══ SOURCE RECORDS ══
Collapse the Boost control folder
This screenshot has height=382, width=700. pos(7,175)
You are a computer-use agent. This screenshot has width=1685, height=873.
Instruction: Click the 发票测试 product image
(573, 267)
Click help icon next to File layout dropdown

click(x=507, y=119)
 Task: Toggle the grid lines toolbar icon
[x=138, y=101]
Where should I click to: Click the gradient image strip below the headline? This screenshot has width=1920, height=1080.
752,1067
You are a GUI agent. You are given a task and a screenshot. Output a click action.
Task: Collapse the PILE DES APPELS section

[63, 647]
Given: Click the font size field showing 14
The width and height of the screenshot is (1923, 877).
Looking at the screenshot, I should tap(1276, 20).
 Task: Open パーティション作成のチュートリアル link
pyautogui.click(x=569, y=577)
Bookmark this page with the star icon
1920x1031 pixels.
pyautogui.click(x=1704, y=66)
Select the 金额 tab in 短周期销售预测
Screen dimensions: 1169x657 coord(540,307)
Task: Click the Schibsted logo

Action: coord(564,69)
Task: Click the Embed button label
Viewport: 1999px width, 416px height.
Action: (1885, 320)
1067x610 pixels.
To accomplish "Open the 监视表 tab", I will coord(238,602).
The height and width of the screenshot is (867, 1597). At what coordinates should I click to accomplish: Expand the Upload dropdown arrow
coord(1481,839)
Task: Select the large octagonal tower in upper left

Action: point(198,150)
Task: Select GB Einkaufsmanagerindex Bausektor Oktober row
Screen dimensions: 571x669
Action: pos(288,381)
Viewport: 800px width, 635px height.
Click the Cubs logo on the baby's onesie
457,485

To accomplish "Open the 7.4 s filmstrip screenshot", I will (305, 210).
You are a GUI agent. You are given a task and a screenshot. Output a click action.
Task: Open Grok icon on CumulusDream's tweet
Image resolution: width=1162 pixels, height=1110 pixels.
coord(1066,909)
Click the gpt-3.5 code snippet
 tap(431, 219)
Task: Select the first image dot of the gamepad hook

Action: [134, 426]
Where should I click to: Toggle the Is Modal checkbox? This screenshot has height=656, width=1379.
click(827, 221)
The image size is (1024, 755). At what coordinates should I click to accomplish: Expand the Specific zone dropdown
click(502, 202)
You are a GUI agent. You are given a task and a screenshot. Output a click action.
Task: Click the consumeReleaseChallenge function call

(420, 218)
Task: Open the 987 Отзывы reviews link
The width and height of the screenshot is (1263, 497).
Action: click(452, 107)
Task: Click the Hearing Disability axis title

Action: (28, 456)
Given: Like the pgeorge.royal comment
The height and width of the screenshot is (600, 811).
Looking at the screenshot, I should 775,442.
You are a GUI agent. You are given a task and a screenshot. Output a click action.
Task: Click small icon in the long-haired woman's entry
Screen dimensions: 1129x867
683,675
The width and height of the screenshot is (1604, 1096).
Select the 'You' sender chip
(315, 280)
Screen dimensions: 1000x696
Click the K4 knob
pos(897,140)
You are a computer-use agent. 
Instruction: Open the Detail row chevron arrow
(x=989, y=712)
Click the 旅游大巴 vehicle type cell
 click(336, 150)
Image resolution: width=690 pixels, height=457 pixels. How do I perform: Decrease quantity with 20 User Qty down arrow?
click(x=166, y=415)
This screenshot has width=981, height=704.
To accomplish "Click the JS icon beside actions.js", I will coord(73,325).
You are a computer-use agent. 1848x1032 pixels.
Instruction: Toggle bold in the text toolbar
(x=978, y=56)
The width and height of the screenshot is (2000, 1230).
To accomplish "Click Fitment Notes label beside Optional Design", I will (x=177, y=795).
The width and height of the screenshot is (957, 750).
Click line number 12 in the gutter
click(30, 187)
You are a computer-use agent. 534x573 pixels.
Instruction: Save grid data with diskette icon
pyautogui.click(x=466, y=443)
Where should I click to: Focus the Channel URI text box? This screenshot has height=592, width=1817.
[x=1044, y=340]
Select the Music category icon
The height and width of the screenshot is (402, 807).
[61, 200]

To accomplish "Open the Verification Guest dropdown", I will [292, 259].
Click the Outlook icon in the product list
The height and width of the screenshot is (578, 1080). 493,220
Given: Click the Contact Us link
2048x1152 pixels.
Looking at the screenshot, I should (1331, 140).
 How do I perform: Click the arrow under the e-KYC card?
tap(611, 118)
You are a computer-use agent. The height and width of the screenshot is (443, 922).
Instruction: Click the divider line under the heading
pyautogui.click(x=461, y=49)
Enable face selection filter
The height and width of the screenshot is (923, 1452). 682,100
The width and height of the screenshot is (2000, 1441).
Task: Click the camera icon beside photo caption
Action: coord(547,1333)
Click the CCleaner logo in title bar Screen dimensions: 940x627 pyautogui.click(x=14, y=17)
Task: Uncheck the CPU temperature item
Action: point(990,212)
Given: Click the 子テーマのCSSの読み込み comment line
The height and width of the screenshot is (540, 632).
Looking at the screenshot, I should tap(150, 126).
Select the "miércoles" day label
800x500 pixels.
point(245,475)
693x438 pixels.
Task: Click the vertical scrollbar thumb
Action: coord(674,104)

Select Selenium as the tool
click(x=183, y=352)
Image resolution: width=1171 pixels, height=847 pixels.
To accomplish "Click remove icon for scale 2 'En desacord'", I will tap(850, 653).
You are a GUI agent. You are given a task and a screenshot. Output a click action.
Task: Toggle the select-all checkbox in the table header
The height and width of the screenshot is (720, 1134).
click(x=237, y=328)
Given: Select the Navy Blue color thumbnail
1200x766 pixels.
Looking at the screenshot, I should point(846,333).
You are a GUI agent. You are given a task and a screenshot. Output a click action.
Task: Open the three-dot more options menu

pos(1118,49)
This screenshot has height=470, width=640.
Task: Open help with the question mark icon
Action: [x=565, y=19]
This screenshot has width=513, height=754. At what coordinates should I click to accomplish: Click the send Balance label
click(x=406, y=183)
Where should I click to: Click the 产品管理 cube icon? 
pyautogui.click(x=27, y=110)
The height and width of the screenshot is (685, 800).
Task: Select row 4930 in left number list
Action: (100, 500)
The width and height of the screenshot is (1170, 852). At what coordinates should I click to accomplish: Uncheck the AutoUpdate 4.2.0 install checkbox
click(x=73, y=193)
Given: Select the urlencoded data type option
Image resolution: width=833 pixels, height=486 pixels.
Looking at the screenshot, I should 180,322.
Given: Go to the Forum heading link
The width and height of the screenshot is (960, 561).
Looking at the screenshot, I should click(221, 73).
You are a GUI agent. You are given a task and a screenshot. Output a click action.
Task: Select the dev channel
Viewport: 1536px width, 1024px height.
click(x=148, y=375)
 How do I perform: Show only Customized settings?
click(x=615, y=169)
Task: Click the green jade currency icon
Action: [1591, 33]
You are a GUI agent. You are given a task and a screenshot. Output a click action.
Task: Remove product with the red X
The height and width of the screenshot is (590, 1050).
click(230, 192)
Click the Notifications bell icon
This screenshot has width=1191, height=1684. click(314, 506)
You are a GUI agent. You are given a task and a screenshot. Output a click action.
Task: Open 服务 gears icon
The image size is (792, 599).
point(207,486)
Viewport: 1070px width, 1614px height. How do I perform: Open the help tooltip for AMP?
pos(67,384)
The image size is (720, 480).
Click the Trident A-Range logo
═══
### [WORK REQUEST]
Search the data for the word "comment" and copy each line where it appears.

### [SOLUTION TO THE PROBLEM]
Given: Like the pgeorge.royal comment
Given: Click the 子テーマのCSSの読み込み comment line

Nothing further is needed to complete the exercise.